Design Twitter
Handling write spikes and rendering active timelines instantly using hybrid fan-out models.
What you'll learn
- Hybrid Fan-Out (Push + Pull by Follower Count)
- Redis Timeline Cache (Sorted Sets)
- Kafka Fan-Out Worker Architecture
- Trending Topics (Count-Min Sketch)
- Tweet Storage (Cassandra + Caching)
- Search (Elasticsearch + Real-Time Indexing)
TL;DR
Handling write spikes and rendering active timelines instantly using hybrid fan-out models.
Visual System Topology
Twitter/X — Hybrid Fan-Out Architecture
Celebrity posts (>500K followers): stored in DB only → pulled on feed load → merged with Redis timeline
Concept Overview
Twitter/X is a microblogging platform serving 500M+ DAU with 500M tweets/day. Its core design challenge: generating a personalized home timeline for millions of users in < 200ms when each user follows hundreds of accounts tweeting thousands of times per second.
Functional Requirements:
- Post tweets (up to 280 chars, with media/polls)

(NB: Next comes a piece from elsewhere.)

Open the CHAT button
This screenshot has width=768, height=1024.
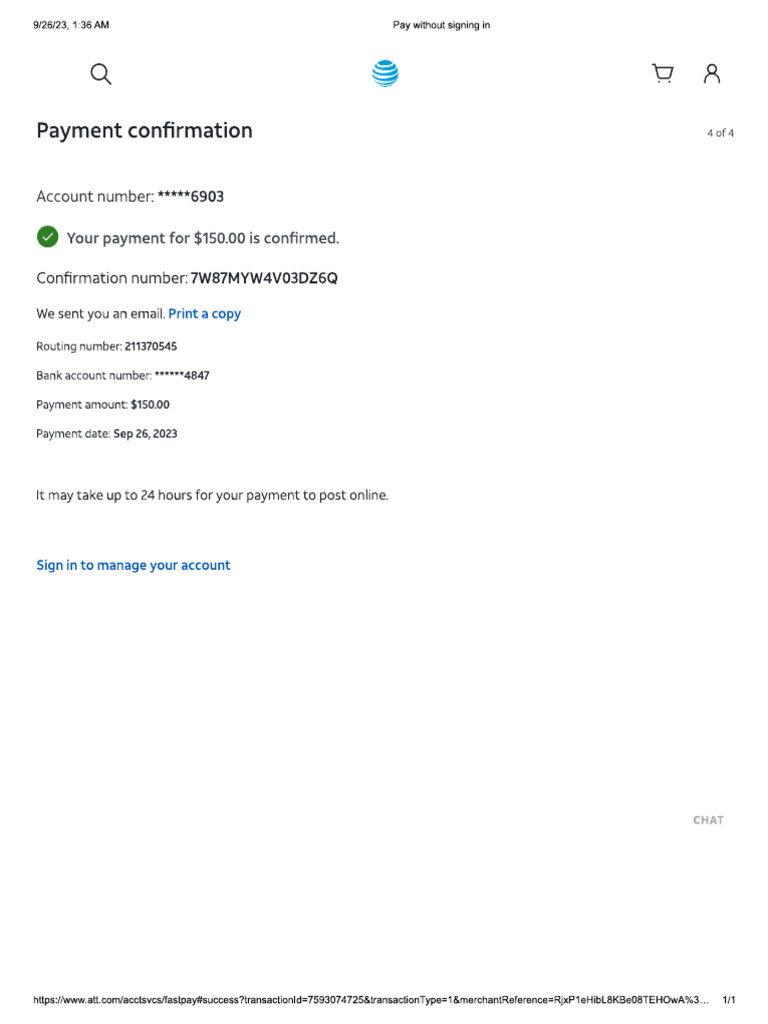(x=708, y=820)
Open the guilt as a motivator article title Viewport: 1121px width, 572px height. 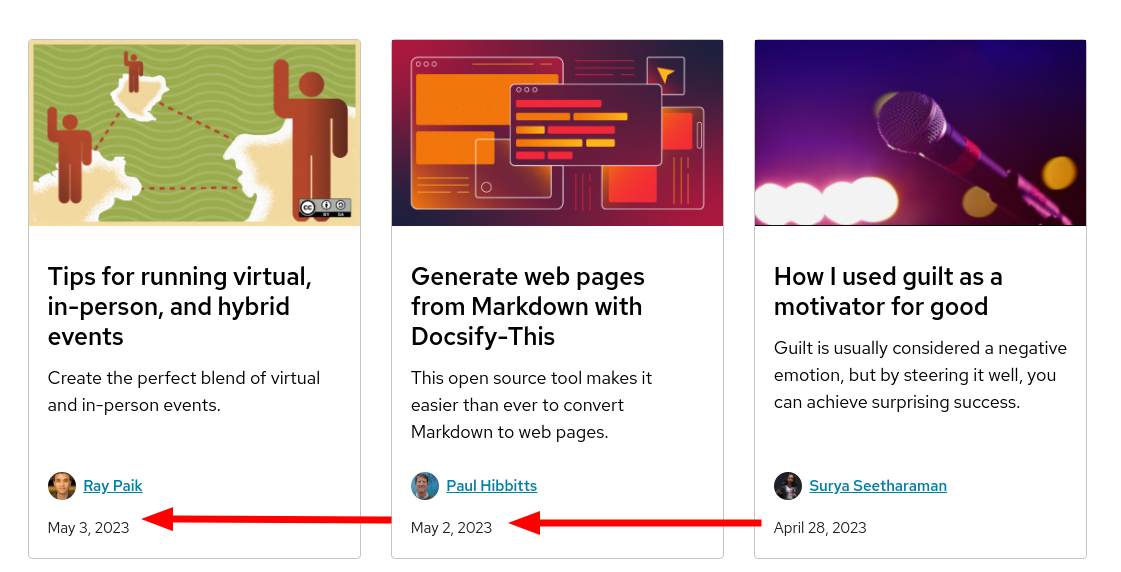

- Home timeline (posts from followed accounts, reverse chronological + ranked)
- Follow/unfollow users
- Like, retweet, reply, quote tweet
- Trending topics
- Search tweets and users
- Direct messages
Non-Functional Requirements:
- < 200ms home timeline load
- 99.9% availability
- Eventual consistency acceptable (seeing a tweet 1–2 seconds late is fine)
- Millions of concurrent users
Capacity Estimation (500M DAU):
- Tweets/day: 500M = 5,787 tweets/sec
- Avg followers per user: 200
- Fan-out writes: 5,787 × 200 = 1.15M Redis writes/sec (normal users only)
- Timeline reads: 500M × 5 opens = 2.5B/day = 29K reads/sec
- Tweet storage: 500M × 300 bytes = 150 GB/day
- Redis timeline memory: 100M active users × 800 tweets × 8B = 640 GB
Key Architectural Pillars
Hybrid Fan-Out (Push + Pull by Follower Count)
Push model (Fan-out Write): When User A tweets, workers push tweet_id to each follower's Redis timeline. Timeline read = O(1). Problem: @elonmusk (100M followers) tweets → 100M Redis ZADD operations. That's 100M writes for ONE tweet. Pull model (Fan-out Read): On timeline load, fetch recent tweets from each followed account. Problem: 500 follows → 500 DB queries per load = too slow. Hybrid: Push for users with < 500K followers (99.9% of users). Pull for celebrities (≥ 500K followers). Merge celebrity tweets into timeline at read time.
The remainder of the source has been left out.